The issues arise with badly programmed readers, which check for a data chunk, then assume everything in the file after the data-chunk is audio, without checking the data chunk length. This can cause any chunks after the data chunk (such as 'id3 ' or even a standards compliant info chunk to be played as static noise). These players are broken, I have known certain Sony and a handful of in-car stereos to be broken like this. The whole idea of a chunk based container is that unknown chunks are skipped, any reader which does not do this cannot read compliant, or 'non-compliant' files.

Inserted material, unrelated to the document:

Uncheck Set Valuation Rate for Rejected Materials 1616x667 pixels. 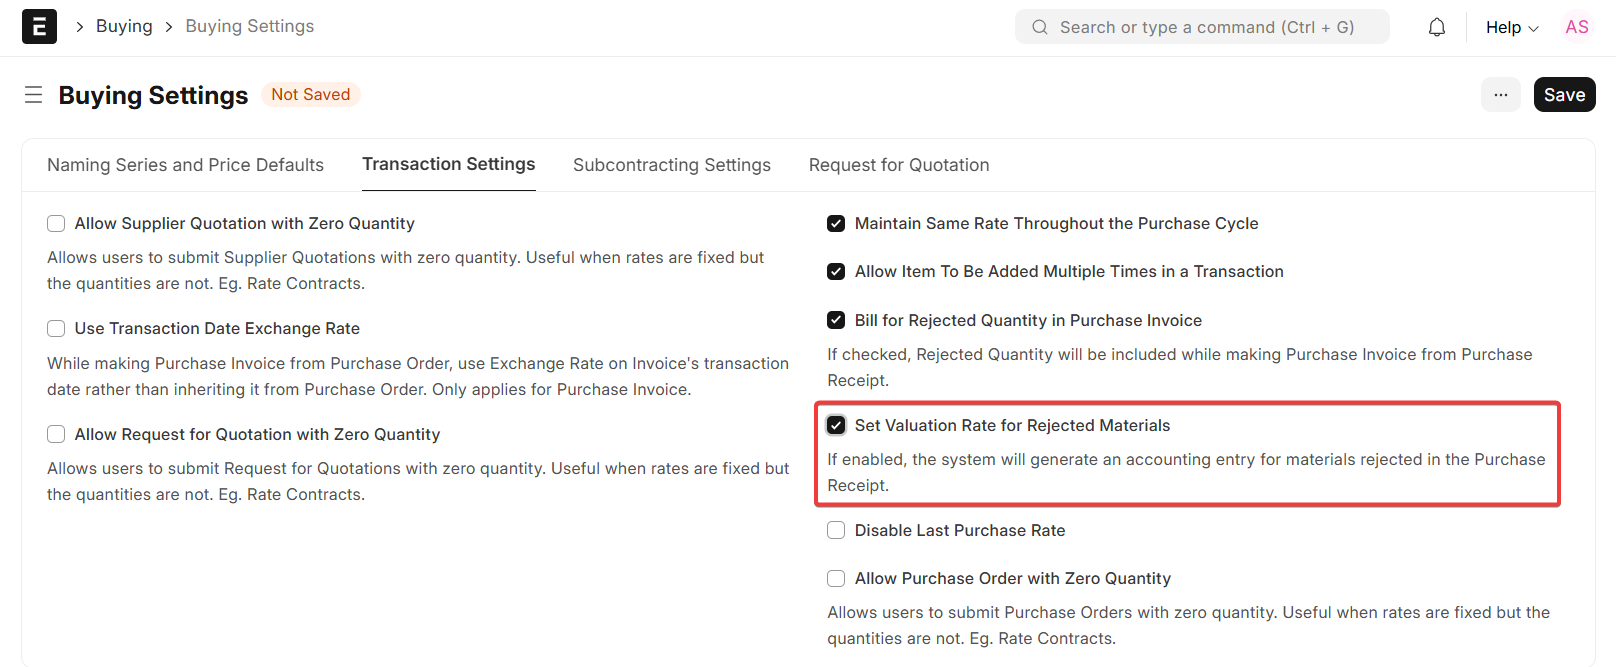point(836,426)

Posted on: 27 November 2014 by Huge

Hi Mr Spoon,

 

Despite great respect for your work at Illustrate...

 

I would agree for generic RIFF readers.

I would agree for readers reading a subset of RIFF including WAVE

I would agree for a pragmatic implementation of a WAVE reader

 

I also very much agree about checking data chunk lengths, not doing that is extremely bad practice and a code vulnerability.

 

This functional extension into wider RIFF compliance is needed due to the use of other RIFF facilities that are not strictly included in the WAVE standard subset of RIFF as published by Microsoft.  Hence, in practice, readers now have to be extended into generic RIFF compliance, rather than just being compliant with the WAVE subset.  I still believe files using these facilities should be described as RIFF files (or something else), not as WAVE files.

 

Some of the illustrations you give may simply be strict WAVE readers.  To find out I'd need to inspect their code or code specification (and I can't do that).  Feed them a WAVE file strictly compliant with the  Microsoft standard and they'll still work - this is exactly why the 'extended' use .wav files should be described differently.

 

 

However we have gone off at something of a tangent to of topic, while it's not entirely irrelevant, but not core to the subject.  Maybe moving to the padded cell would be better?

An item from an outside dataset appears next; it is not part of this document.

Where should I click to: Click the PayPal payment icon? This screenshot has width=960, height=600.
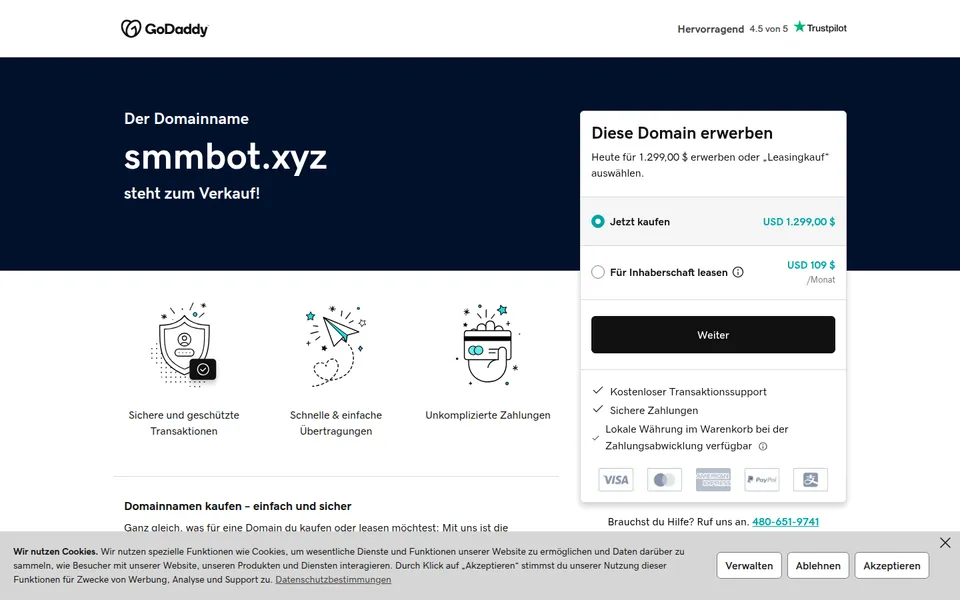click(762, 479)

Posted on: 29 November 2014 by Bert

Back to topic:

 

JRiver Media Centre is excellent software for ripping, tagging, displaying and playing all music formats. It has some clever wizards to search and replace text etc. It supports non-English characters like French & German accents, Scandinavian and Russian characters.

 

Indeed, you should agree with yourself a consistent tagging convention, especially if you have both pop and classical music.

 

I use for pop: 

Artist = Artist starting with the first name (Aretha Franklin under A), all bands without The (Beatles, Doors)

Album = Year of release - Album name. If you first type 'Year of release' you get them sorted per year of release. And it gives a nice historic perspective: this tagging convention lets you sort all albums you have per year of release. Scrolling over the years brings back good memories!

 

For classical:

Artist = Composer, always sorted as Last name, first name, year of birth-dying, so "Bach, Johann Sebastian 1685-1750". Handy if you many composers and want to know the period that the guy lived.

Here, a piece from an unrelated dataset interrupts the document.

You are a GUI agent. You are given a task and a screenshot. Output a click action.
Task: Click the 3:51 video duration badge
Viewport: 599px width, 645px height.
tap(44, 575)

Album = Name of piece, year of writing - year of recording Conductor/solist & Orchestra. For instance:

"Symphony No.3, 1904 - 2003 Chailly & Concertgebouworkest" That's useful if you have many versions of say Mahler's 2nd Symphony, as they are now nicely sorted per recording year, and you hear the recording technology develop over time.

An exception is Bach music, for which I start the album name with the BVW number, so BVW0080, BWV0244, BWV1068 etc. The BWV number is handy as it is unique and it sorts the genres in Bach music.

 

Like others mention, when there are more classical composers on 1 CD I split them in separate Album tags. This gives you a better view of what you have collected from a composer. Notorious are the compilation albums from French composers like Faure, Debussy, Ravel.

 

On compilation albums I often change the sequence of the songs to get them in chronological order. Sometimes I add the year of the hitsingle, to get the historic perspective. I compile double CD's into one, updating the track numbers of the second CD.

 

I spend a lot of time on this, but it is very rewarding to have a well-structered music library. Enjoy!